Clearly $400 million is a lot of money. Still, one must wonder, who really gets this amount? Does it stay in Hawaii? And how much does it cost to bring in this “investment”?
Then there’s a July 18, 2010, article reporting that from 2001 to 2008, the state’s Act 221, which provides qualified investments in technology businesses such as the film industry with a 100 percent tax credit, “cost the state up to $1.2 billion in forgone income tax revenues.”

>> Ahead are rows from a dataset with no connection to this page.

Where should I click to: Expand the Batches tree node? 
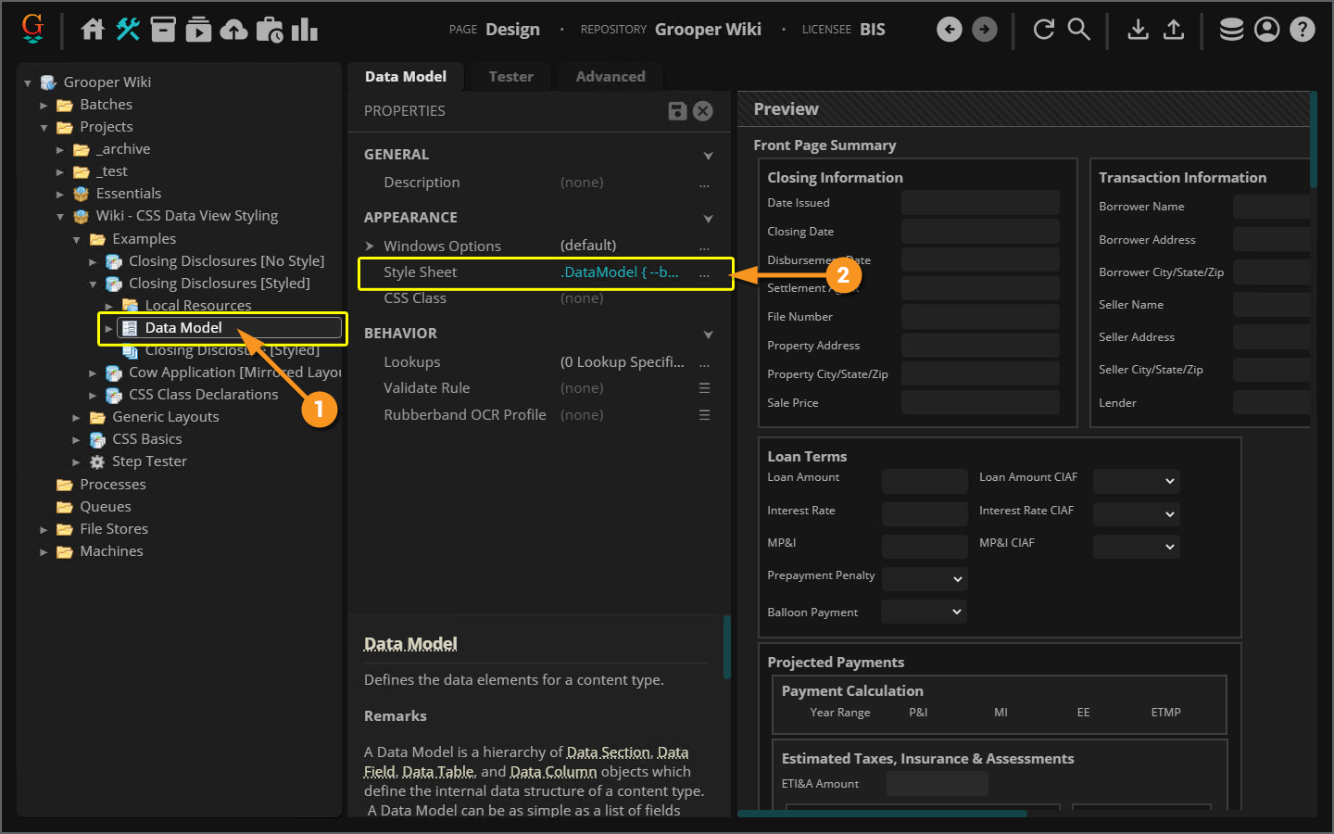click(44, 106)
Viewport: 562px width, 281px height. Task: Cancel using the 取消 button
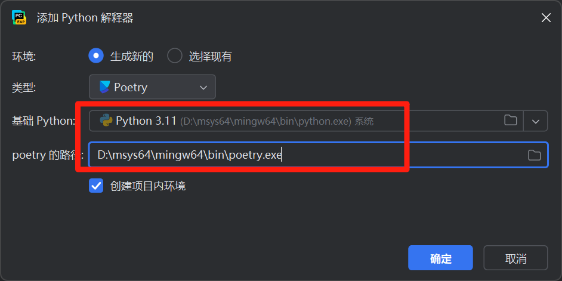click(515, 258)
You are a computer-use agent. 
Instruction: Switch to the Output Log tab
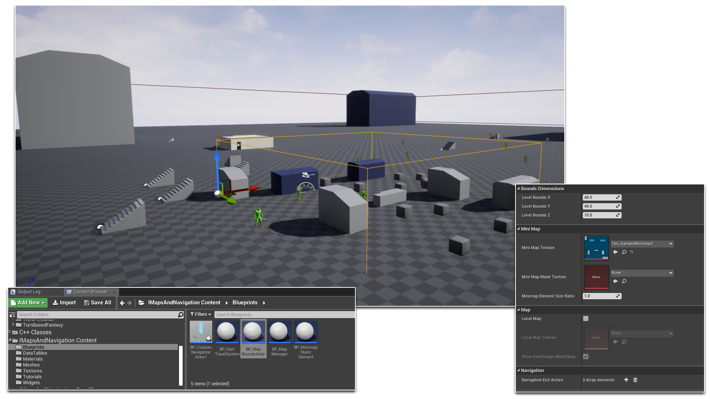click(x=29, y=291)
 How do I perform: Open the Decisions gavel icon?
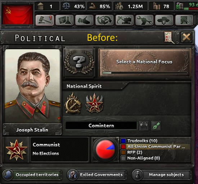point(45,20)
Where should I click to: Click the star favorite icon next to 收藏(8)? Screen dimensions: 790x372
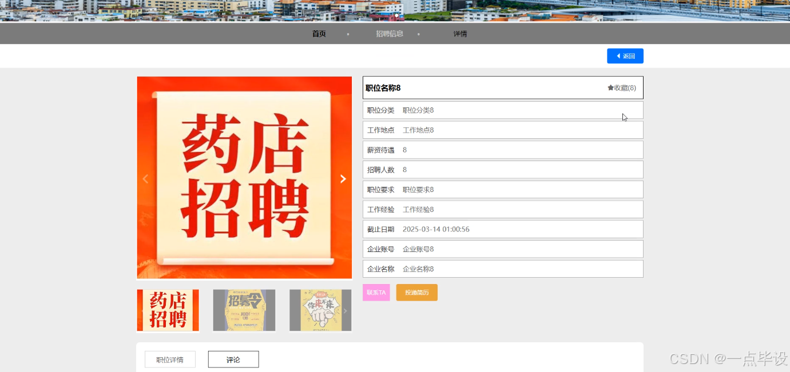609,87
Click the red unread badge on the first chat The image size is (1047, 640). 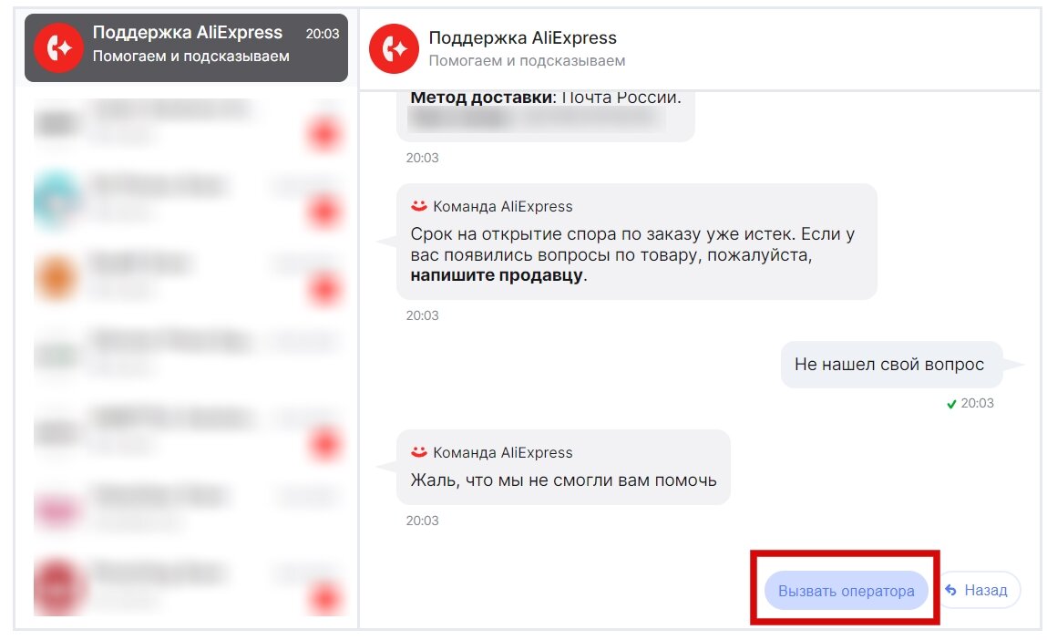[323, 133]
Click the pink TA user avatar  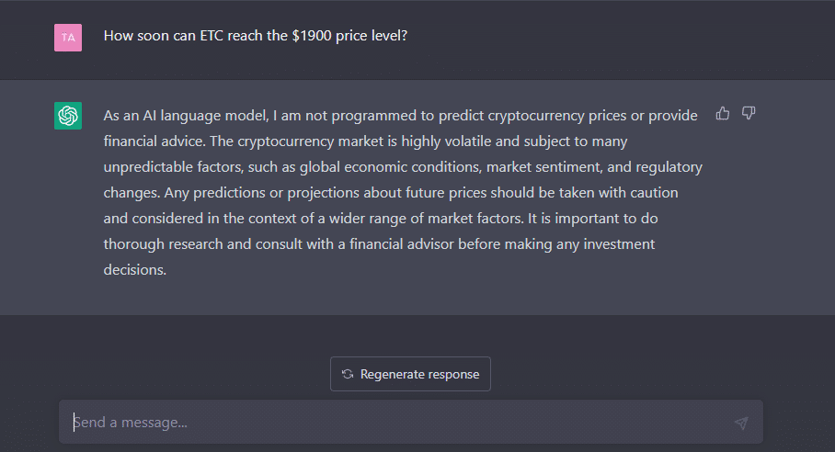point(68,38)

While I am in favor of the film industry’s presence in Hawaii, I believe that a comparison with that industry will illustrate the importance and impact of the federal Earned Income Tax Credit, or EITC. From 2005 to 2009, the IRS reports, the EITC brought more than $815 million into the state. For tax year 2009 alone, the EITC returned more than $205 million, almost all of which stays right here in Hawaii, to 102,736 Hawaii residents. That’s an average of $1,996 per eligible household. This money represents new federal funds that went directly into the pockets of workers who needed it most: low- to moderate-income workers, who spent these funds on local goods and services, thereby stimulating the economy and increasing the state’s general excise tax revenues.
FREE TAX HELP
Free tax help for families making less than $50,000 will be offered 9 a.m. to 2 p.m. Saturday at the state Capitol, room 329. For appointments call 548-8887.

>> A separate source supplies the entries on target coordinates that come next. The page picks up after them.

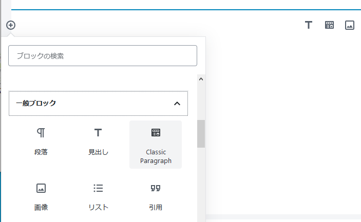This screenshot has width=361, height=222.
Task: Collapse the 一般ブロック section chevron
Action: 177,104
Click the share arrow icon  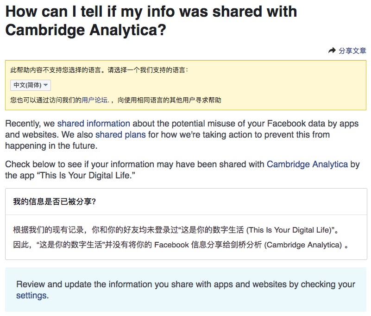[x=332, y=51]
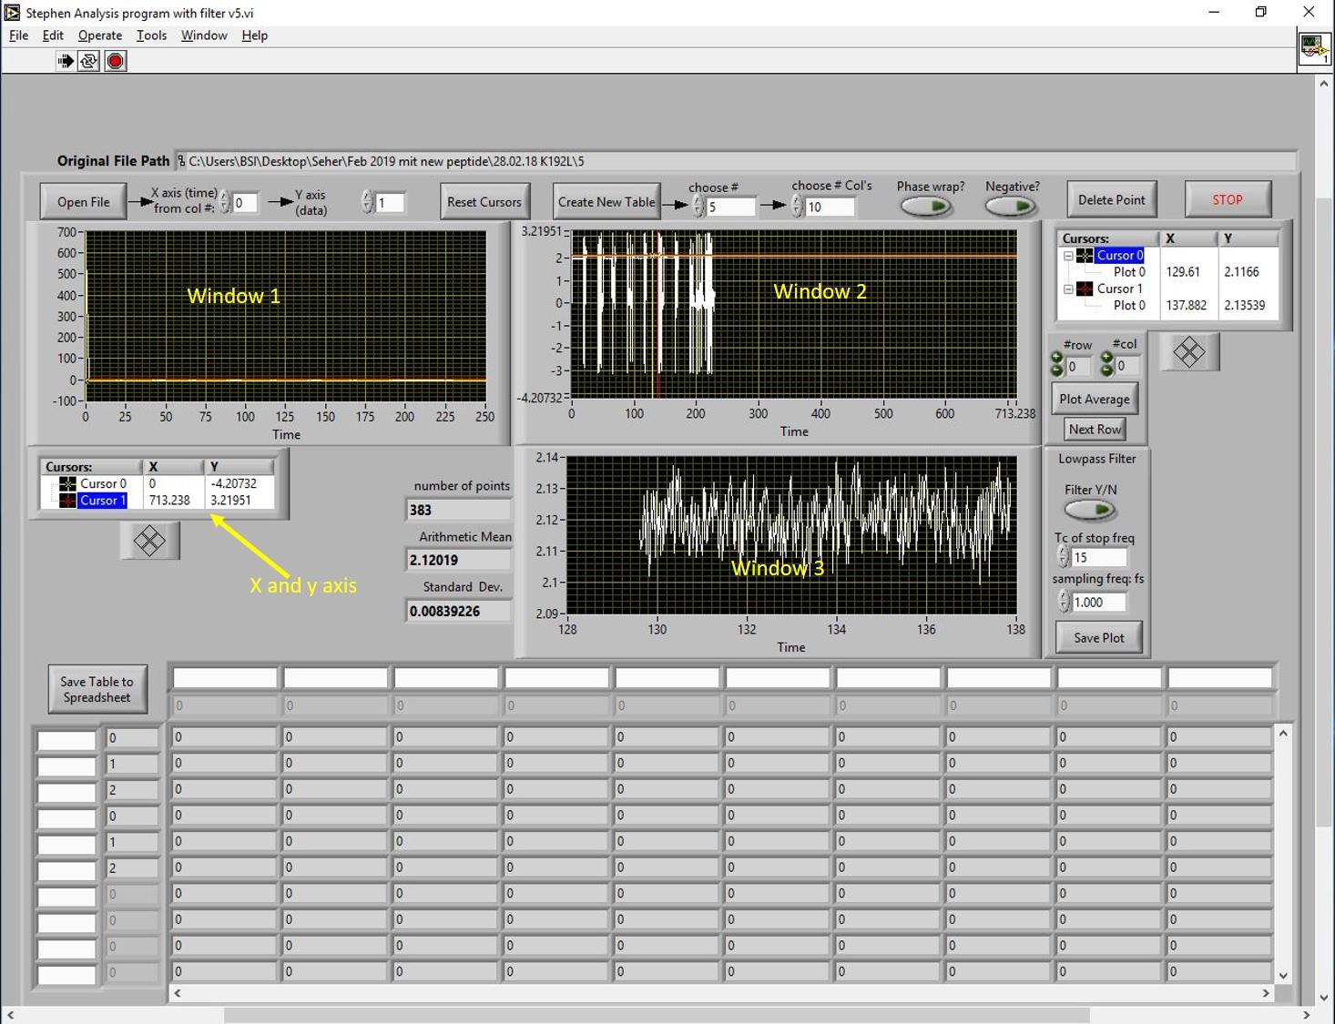This screenshot has width=1335, height=1024.
Task: Click the sampling freq: fs input field
Action: [1098, 602]
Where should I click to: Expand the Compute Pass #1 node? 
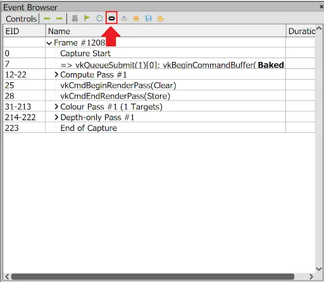pos(56,75)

For other dates and locations go to www.hawaiitaxhelp.org, or call 211.
Friday marks the fifth annual Earned Income Tax Credit Awareness Day. Due to changes brought on by the continuing economic crisis and changes in the tax laws, more workers could be eligible for the EITC this year and not know it. As a result, they may overlook claiming the EITC, which can put anywhere from $2 to $5,666 into their pockets.
The Family and Individual Self-Sufficiency Program (FISSP) at the Hawaii Alliance for Community Based Economic Development (HACBED) and its many community partners help local families claim the EITC. The FISSP began as a pilot program at Aloha United Way in 2005 to help working yet still struggling families throughout the state build assets. One of the FISSP’s major programs provides free tax preparation to thousands of families every tax-filing season. Last year, based on 1,770 surveys, we found that EITC recipients planned to use their tax credit refunds to pay bills — including food and clothing, rent, education and child care — and save for the future.

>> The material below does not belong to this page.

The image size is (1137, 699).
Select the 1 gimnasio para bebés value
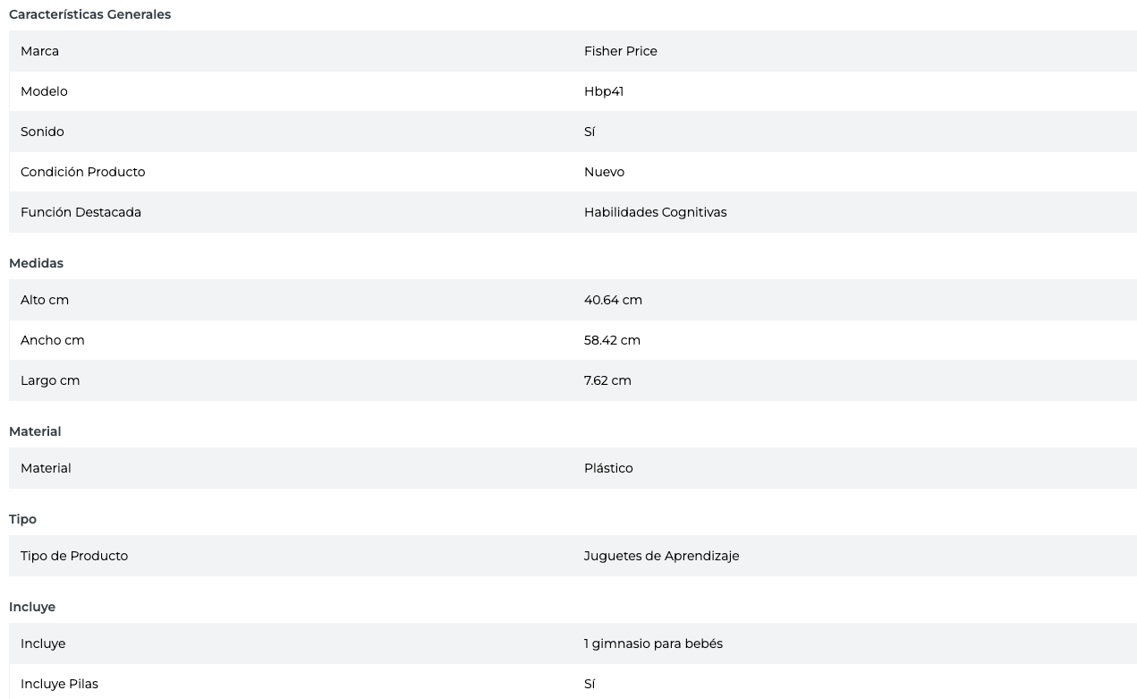[x=653, y=644]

President Ronald Reagan once called the EITC “the best anti-poverty, the best pro-family, the best job-creation measure to come out of Congress.”
Today President Barack Obama, with bipartisan support, looks to the EITC to be a principal part of the American Recovery and Reinvestment Act that will help low- to moderate-income Americans get through this current economic crisis.
The EITC is the federal government’s largest benefit program for working-poor Americans. According to the IRS, the EITC in 2010 paid out more than $58 billion to low-income working taxpayers, far more than other government anti-poverty programs like Temporary Assistance to Needy Families and the Supplemental Nutrition Assistance Program or food stamps.
The results of the EITC are impressive. According to the Center on Budget and Policy Priorities in tax year 2009, “the EITC is credited with lifting over 6.6 million individuals in America above the poverty line.”
The more touching fact is that more than half of that number are children.
Despite the benefits that are provided by the EITC, the IRS estimates that nationally 20-25 percent of EITC eligible taxpayers fail to file for the credit. This means that as many as 34,000 taxpayers in Hawaii may not be filing for the credit. This equates to as much as $68 million in federal funds being lost to our state this year alone.
For hard-working, low-income families looking to receive their full refund without spending more money for services, community tax programs like the FISSP at HACBED offer a quality choice.